Start of Data lines
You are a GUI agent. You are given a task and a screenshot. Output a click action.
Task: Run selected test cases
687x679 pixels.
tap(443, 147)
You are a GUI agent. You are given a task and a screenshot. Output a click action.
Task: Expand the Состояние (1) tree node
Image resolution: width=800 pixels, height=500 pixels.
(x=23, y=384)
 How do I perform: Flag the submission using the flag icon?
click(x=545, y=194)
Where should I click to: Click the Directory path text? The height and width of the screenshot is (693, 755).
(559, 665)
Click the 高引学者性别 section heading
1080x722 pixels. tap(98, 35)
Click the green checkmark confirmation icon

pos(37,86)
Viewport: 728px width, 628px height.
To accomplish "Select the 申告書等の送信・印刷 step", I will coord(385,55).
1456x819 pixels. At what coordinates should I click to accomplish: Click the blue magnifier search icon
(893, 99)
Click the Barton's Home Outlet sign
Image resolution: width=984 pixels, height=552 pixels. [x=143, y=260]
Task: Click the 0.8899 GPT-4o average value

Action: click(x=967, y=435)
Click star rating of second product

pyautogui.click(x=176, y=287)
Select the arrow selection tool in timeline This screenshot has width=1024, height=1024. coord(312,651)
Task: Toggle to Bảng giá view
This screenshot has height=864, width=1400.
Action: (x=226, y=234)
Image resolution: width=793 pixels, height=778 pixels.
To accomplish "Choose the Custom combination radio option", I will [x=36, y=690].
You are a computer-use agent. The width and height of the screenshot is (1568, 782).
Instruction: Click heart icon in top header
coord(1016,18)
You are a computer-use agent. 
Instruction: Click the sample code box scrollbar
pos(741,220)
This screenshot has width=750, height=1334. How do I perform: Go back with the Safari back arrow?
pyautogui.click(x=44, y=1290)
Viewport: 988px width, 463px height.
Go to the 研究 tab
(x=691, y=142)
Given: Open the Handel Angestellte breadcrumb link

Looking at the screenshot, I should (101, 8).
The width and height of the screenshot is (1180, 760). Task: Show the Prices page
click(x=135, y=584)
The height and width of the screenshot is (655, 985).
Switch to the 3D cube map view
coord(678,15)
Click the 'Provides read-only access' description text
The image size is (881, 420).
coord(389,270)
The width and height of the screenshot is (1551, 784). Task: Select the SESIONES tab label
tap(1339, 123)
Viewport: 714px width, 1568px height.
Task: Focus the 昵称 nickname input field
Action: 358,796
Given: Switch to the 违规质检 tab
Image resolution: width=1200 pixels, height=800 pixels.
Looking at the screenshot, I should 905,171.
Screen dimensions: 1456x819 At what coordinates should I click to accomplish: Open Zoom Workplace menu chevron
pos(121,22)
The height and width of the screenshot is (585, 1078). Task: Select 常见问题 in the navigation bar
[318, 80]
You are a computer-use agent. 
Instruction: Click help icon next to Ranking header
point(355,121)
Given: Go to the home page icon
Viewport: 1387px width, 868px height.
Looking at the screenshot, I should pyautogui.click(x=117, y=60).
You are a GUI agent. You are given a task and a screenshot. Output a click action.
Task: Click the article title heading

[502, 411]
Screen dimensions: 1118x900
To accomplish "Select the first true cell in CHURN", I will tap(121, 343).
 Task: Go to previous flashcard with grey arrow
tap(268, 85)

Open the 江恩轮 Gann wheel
End of Data lines
(Problem details) Can you put every line of the data above into a Markdown table with the columns Row and Data line, numbering the rows in order and leaving out blank lines?

(Solution)
| Row | Data line |
|---|---|
| 1 | You are a GUI agent. You are given a task and a screenshot. Output a click action. |
| 2 | Task: Run selected test cases |
| 3 | 687x679 pixels. |
| 4 | tap(443, 147) |
| 5 | You are a GUI agent. You are given a task and a screenshot. Output a click action. |
| 6 | Task: Expand the Состояние (1) tree node |
| 7 | Image resolution: width=800 pixels, height=500 pixels. |
| 8 | (x=23, y=384) |
| 9 |  How do I perform: Flag the submission using the flag icon? |
| 10 | click(x=545, y=194) |
| 11 | Where should I click to: Click the Directory path text? The height and width of the screenshot is (693, 755). |
| 12 | (559, 665) |
| 13 | Click the 高引学者性别 section heading |
| 14 | 1080x722 pixels. tap(98, 35) |
| 15 | Click the green checkmark confirmation icon |
| 16 | pos(37,86) |
| 17 | Viewport: 728px width, 628px height. |
| 18 | To accomplish "Select the 申告書等の送信・印刷 step", I will coord(385,55). |
| 19 | 1456x819 pixels. At what coordinates should I click to accomplish: Click the blue magnifier search icon |
| 20 | (893, 99) |
| 21 | Click the Barton's Home Outlet sign |
| 22 | Image resolution: width=984 pixels, height=552 pixels. [x=143, y=260] |
| 23 | Task: Click the 0.8899 GPT-4o average value |
| 24 | Action: click(x=967, y=435) |
| 25 | Click star rating of second product |
| 26 | pyautogui.click(x=176, y=287) |
| 27 | Select the arrow selection tool in timeline This screenshot has width=1024, height=1024. coord(312,651) |
| 28 | Task: Toggle to Bảng giá view |
| 29 | This screenshot has height=864, width=1400. |
| 30 | Action: (x=226, y=234) |
| 31 | Image resolution: width=793 pixels, height=778 pixels. |
| 32 | To accomplish "Choose the Custom combination radio option", I will [x=36, y=690]. |
| 33 | You are a computer-use agent. The width and height of the screenshot is (1568, 782). |
| 34 | Instruction: Click heart icon in top header |
| 35 | coord(1016,18) |
| 36 | You are a computer-use agent.  |
| 37 | Instruction: Click the sample code box scrollbar |
| 38 | pos(741,220) |
| 39 | This screenshot has width=750, height=1334. How do I perform: Go back with the Safari back arrow? |
| 40 | pyautogui.click(x=44, y=1290) |
| 41 | Viewport: 988px width, 463px height. |
| 42 | Go to the 研究 tab |
| 43 | (x=691, y=142) |
| 44 | Given: Open the Handel Angestellte breadcrumb link |
| 45 | Looking at the screenshot, I should (101, 8). |
| 46 | The width and height of the screenshot is (1180, 760). Task: Show the Prices page |
| 47 | click(x=135, y=584) |
| 48 | The height and width of the screenshot is (655, 985). |
| 49 | Switch to the 3D cube map view |
| 50 | coord(678,15) |
| 51 | Click the 'Provides read-only access' description text |
| 52 | The image size is (881, 420). |
| 53 | coord(389,270) |
| 54 | The width and height of the screenshot is (1551, 784). Task: Select the SESIONES tab label |
| 55 | tap(1339, 123) |
| 56 | Viewport: 714px width, 1568px height. |
| 57 | Task: Focus the 昵称 nickname input field |
| 58 | Action: 358,796 |
| 59 | Given: Switch to the 违规质检 tab |
| 60 | Image resolution: width=1200 pixels, height=800 pixels. |
| 61 | Looking at the screenshot, I should 905,171. |
| 62 | Screen dimensions: 1456x819 At what coordinates should I click to accomplish: Open Zoom Workplace menu chevron |
| 63 | pos(121,22) |
| 64 | The height and width of the screenshot is (585, 1078). Task: Select 常见问题 in the navigation bar |
| 65 | [318, 80] |
| 66 | You are a computer-use agent.  |
| 67 | Instruction: Click help icon next to Ranking header |
| 68 | point(355,121) |
| 69 | Given: Go to the home page icon |
| 70 | Viewport: 1387px width, 868px height. |
| 71 | Looking at the screenshot, I should pyautogui.click(x=117, y=60). |
| 72 | You are a GUI agent. You are given a task and a screenshot. Output a click action. |
| 73 | Task: Click the article title heading |
| 74 | [502, 411] |
| 75 | Screen dimensions: 1118x900 |
| 76 | To accomplish "Select the first true cell in CHURN", I will tap(121, 343). |
| 77 |  Task: Go to previous flashcard with grey arrow |
| 78 | tap(268, 85) |
| 79 | Open the 江恩轮 Gann wheel |